### Challenge
Copy the listing below word for word, leaving out the pictures.

....

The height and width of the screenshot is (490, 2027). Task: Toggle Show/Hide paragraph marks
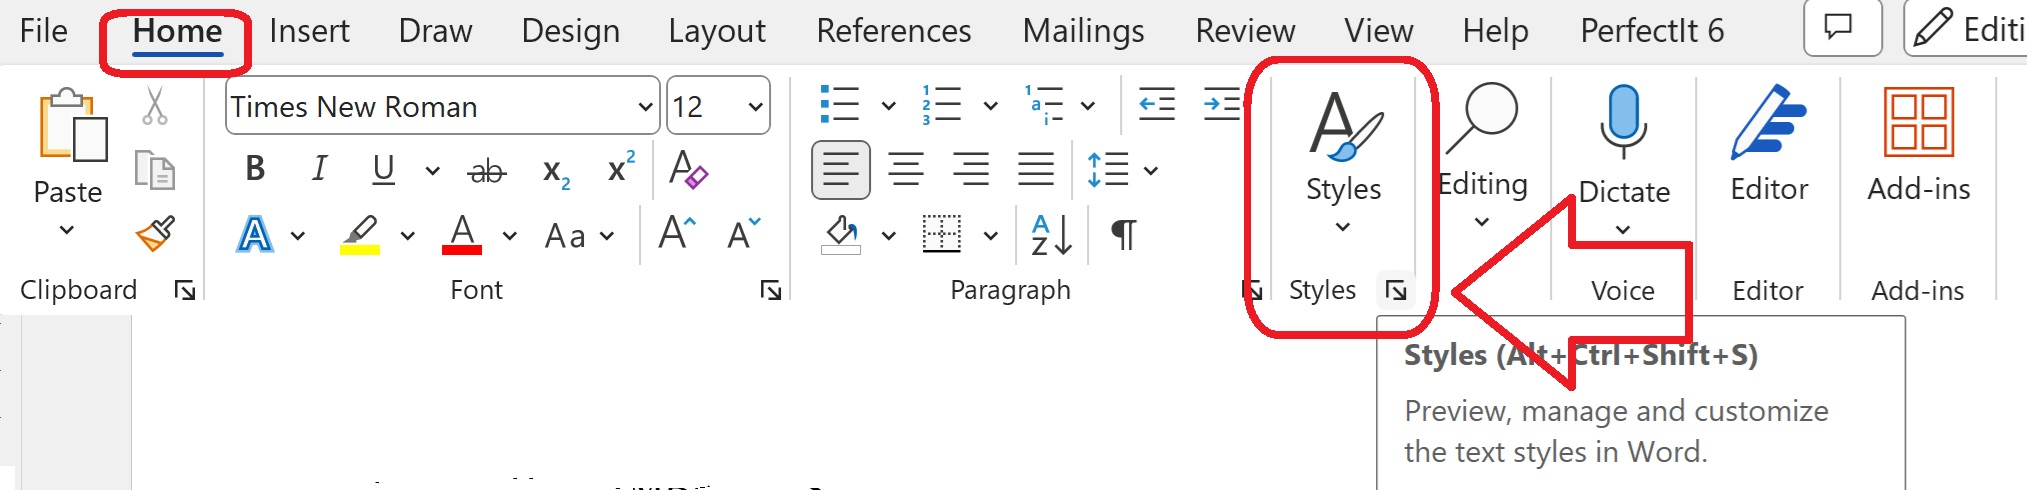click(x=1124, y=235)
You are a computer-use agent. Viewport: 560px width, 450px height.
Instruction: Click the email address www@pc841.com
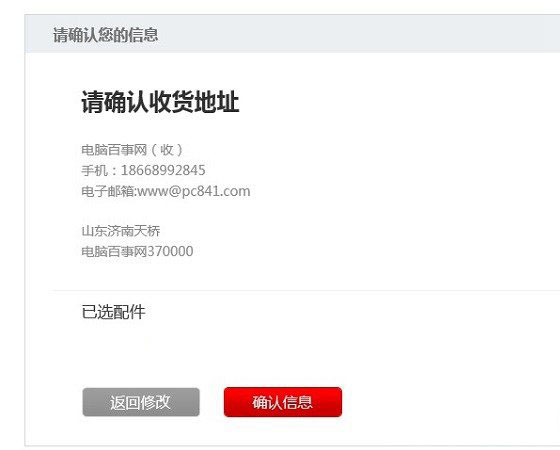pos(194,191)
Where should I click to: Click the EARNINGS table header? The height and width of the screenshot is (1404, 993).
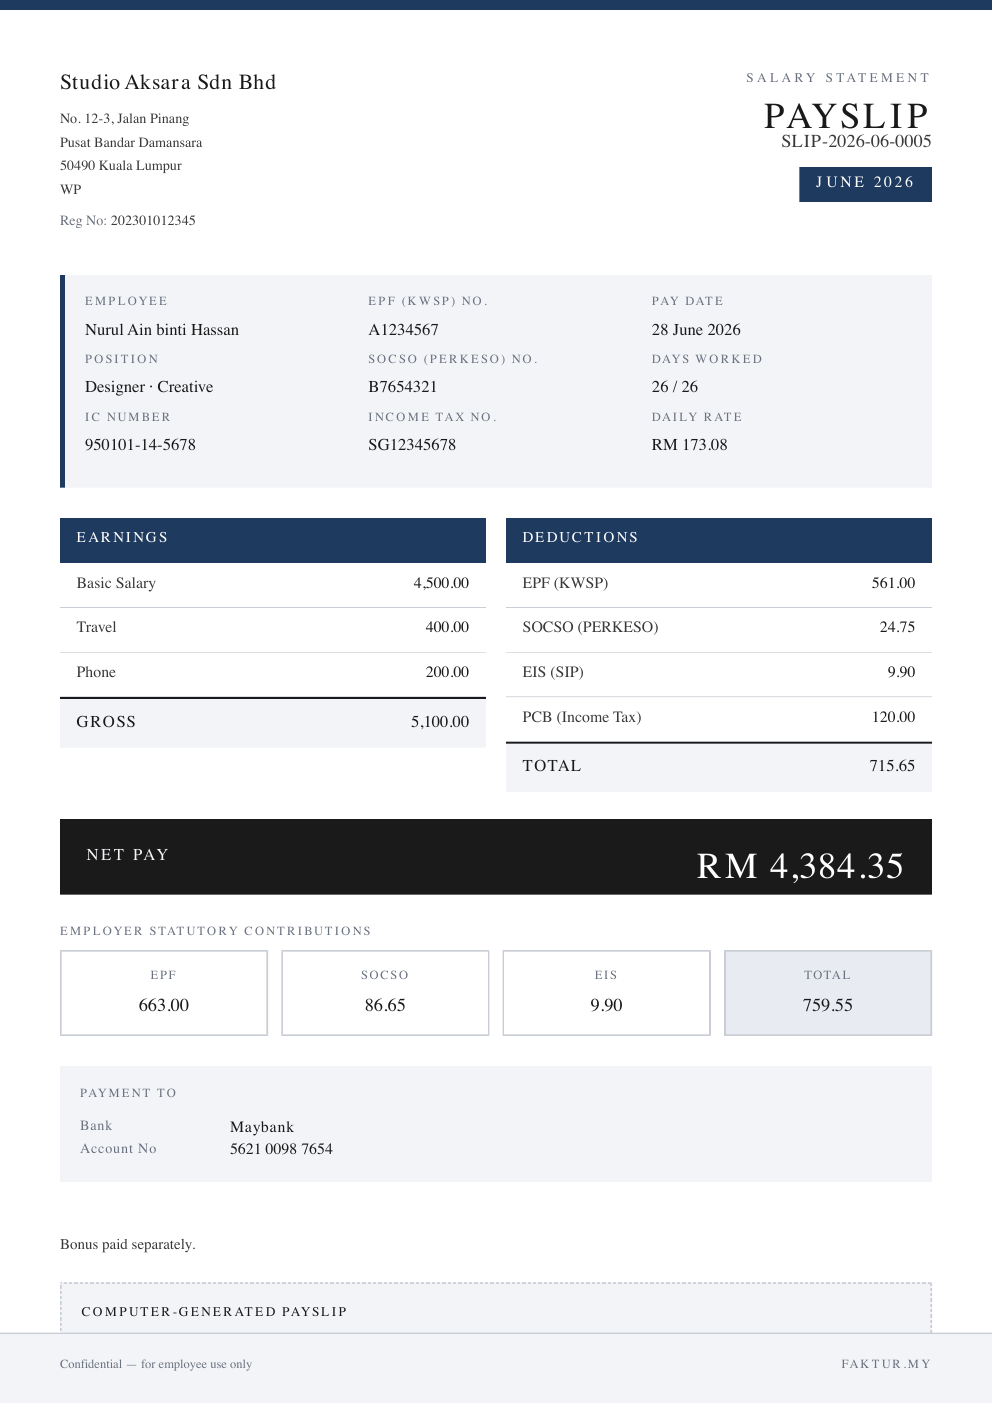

....

### Exercise answer
The height and width of the screenshot is (490, 2027). Task: Toggle Show/Hide paragraph marks
click(x=1124, y=235)
You are a computer-use agent. Viewport: 560px width, 450px height.
Instruction: Click the email address www@pc841.com
pos(194,191)
Where should I click to: Click the EARNINGS table header? The height and width of the screenshot is (1404, 993).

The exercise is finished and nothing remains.